C. F. Martin was similar to many other immigrants who came to New York City in the nineteenth century, embodying many of the ideals of the time.
He was a highly skilled immigrant who sought a freer economic system; an entrepreneur who tried several business models; a successful businessman who built a manufacturing company; and an innovative craftsman who combined his own knowledge with ideas that he encountered in the United States.
Jayson Kerr Dobney
Department of Musical Instruments
The Metropolitan Museum of Art
Inventing the American Guitar is the first book to describe the early history of American guitar design in detail. It tells the story of how a European instrument was transformed into one with all of the design and construction features that define the iconic American flat-top guitar. This transformation happened within a mere 20 years, a remarkably brief period.
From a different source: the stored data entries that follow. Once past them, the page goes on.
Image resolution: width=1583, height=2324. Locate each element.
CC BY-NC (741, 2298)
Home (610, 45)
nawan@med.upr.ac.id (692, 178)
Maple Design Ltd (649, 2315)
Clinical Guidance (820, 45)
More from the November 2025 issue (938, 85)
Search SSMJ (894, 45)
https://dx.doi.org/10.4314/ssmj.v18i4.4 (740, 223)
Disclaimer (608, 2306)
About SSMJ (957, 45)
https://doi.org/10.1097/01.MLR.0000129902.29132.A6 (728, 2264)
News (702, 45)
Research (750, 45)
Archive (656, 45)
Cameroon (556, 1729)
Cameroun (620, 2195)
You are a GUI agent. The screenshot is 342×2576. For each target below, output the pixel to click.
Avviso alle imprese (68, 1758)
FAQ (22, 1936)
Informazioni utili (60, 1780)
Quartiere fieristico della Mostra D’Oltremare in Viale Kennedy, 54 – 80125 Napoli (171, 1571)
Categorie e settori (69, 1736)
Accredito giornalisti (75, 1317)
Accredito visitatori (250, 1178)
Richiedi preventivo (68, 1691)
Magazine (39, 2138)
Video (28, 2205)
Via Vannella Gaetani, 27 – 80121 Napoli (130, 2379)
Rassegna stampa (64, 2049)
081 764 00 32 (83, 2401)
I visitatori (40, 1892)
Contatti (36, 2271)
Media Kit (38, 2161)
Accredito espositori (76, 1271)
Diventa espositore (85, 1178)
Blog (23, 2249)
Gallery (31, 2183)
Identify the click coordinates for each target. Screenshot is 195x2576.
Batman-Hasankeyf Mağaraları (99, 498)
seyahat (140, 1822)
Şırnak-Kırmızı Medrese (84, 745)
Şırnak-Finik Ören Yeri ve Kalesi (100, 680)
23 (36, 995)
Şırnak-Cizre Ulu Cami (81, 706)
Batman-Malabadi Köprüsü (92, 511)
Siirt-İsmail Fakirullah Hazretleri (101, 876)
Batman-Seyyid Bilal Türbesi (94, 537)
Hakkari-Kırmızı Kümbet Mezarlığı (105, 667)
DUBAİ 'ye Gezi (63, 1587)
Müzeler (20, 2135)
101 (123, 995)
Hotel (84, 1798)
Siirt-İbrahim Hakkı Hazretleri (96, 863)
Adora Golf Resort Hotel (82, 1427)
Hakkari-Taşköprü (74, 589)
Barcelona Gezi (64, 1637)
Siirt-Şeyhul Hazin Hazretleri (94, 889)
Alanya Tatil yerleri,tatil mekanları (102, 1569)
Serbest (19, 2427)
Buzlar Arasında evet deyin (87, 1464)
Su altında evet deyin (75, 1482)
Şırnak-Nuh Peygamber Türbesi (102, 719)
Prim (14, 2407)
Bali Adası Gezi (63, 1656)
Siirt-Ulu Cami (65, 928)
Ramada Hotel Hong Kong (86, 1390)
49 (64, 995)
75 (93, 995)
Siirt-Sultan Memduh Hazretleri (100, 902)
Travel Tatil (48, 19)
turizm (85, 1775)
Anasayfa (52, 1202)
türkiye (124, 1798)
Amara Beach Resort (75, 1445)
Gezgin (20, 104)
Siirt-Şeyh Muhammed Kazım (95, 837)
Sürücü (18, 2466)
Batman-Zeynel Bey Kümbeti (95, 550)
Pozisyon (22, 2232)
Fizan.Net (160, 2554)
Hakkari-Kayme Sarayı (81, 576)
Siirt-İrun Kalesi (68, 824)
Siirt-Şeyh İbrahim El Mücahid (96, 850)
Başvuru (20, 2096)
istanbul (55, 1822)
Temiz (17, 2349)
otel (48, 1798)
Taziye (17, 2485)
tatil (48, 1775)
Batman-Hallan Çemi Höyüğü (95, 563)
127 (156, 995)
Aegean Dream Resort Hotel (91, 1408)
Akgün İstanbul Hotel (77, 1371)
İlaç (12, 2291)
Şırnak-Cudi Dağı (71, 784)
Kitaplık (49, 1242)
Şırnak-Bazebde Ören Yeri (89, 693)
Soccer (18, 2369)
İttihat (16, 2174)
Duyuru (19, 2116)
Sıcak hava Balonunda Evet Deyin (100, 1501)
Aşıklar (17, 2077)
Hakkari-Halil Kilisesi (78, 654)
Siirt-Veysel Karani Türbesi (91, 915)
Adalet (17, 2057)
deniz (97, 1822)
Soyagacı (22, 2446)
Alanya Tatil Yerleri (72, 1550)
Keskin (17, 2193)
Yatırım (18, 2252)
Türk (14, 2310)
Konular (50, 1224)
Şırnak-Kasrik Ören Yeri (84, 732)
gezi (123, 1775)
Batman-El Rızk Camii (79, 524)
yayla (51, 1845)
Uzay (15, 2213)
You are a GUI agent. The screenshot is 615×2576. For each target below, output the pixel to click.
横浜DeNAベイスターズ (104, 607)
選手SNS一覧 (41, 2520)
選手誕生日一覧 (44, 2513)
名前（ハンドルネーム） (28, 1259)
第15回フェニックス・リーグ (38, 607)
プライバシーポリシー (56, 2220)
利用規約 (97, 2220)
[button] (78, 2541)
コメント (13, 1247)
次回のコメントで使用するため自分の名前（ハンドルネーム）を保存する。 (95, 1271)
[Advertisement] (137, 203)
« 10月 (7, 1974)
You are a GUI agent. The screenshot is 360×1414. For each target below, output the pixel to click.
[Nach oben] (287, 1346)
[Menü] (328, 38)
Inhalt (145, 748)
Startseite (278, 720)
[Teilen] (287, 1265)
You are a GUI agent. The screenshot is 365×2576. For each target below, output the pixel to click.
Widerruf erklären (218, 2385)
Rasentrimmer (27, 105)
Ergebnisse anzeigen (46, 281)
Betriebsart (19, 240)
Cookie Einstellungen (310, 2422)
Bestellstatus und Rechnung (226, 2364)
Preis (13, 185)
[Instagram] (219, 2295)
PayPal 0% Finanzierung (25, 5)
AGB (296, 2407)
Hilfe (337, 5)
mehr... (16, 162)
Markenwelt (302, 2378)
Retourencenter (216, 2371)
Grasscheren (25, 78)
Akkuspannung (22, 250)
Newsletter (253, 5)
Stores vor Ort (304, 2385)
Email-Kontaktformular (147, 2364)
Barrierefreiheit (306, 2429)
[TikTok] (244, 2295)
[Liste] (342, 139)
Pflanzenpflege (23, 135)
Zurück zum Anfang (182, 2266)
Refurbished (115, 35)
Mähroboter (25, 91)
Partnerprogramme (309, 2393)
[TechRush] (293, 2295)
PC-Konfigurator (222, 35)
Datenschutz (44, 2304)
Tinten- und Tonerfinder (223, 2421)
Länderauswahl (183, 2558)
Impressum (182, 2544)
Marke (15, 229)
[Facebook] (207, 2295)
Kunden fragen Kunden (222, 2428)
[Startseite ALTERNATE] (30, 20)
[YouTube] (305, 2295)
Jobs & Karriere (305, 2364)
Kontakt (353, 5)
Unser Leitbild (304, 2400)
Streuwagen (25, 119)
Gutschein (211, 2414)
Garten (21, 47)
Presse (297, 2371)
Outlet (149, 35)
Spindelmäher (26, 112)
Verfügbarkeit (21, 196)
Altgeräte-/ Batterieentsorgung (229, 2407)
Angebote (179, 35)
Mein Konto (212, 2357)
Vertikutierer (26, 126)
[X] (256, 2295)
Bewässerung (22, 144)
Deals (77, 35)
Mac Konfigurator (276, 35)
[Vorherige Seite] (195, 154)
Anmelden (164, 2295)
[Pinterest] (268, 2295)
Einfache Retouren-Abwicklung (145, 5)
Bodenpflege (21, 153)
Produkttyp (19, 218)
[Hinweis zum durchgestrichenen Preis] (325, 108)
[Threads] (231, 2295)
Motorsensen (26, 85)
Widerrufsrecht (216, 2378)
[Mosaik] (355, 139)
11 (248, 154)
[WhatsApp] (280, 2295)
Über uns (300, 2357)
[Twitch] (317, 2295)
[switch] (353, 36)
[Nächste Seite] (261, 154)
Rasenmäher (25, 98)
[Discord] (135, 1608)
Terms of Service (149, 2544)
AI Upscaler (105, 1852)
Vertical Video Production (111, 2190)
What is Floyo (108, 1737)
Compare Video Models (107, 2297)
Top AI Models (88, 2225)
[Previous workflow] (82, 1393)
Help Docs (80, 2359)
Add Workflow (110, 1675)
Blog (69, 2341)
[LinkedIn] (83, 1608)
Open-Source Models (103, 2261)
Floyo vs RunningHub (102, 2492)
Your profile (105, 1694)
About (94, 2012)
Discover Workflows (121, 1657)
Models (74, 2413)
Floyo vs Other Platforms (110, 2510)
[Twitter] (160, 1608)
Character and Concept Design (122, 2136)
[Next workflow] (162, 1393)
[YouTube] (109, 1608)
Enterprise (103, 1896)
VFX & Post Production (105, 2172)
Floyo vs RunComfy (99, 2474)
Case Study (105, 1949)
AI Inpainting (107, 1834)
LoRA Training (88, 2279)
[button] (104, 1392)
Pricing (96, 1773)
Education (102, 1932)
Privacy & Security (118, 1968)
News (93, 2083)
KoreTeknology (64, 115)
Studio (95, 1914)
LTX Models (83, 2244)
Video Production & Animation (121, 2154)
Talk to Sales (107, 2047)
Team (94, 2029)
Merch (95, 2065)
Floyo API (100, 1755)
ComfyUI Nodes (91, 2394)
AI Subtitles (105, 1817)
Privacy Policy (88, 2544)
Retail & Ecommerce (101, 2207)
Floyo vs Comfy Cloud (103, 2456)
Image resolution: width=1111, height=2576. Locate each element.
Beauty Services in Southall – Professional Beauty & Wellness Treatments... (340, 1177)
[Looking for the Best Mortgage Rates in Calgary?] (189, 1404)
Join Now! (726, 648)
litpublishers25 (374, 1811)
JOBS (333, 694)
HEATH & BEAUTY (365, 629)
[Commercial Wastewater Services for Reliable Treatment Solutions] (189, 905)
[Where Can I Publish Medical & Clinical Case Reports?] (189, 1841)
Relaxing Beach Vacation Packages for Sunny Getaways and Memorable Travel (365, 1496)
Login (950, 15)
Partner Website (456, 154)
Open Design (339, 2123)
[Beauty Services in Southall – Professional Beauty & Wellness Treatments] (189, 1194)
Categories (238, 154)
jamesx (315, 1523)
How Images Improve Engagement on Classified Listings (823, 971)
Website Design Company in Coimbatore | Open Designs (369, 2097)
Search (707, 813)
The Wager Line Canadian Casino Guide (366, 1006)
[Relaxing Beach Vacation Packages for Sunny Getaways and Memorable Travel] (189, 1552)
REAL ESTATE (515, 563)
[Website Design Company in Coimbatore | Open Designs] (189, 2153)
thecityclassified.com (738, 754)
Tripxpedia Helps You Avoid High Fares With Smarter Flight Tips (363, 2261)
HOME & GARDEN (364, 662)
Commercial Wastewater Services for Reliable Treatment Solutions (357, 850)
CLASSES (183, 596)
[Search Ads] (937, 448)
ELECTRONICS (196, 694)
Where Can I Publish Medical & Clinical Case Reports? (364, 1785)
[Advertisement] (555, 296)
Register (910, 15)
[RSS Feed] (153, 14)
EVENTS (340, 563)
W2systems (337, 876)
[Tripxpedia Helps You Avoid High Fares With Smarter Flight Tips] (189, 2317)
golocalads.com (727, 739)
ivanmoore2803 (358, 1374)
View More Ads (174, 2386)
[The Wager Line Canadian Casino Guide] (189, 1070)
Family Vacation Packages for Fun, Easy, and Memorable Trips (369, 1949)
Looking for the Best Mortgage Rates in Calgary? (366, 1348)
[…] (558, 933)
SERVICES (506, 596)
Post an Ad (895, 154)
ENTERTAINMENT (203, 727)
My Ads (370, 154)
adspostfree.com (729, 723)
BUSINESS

The person who dominates this history is C. F. Martin Sr., America’s first major guitar maker and the founder of the Martin Guitar Company, which continues to produce outstanding flat-top guitars today. After emigrating from his native Saxony to New York in 1833, Martin quickly established a guitar making business, producing instruments modeled after those of his mentor, Johann Stauffer of Vienna. By the time he moved his family and business to rural Pennsylvania in 1839, Martin had absorbed and integrated the influence of Spanish guitars he had seen and heard in New York. In Pennsylvania, he evolved further, inventing a uniquely American guitar that was fully developed before the outbreak of the Civil War.
Inventing the American Guitar traces Martin’s evolution as a craftsman and entrepreneur and explores the influences and experiments that led to his creation of the American guitar that is recognized and played around the world today.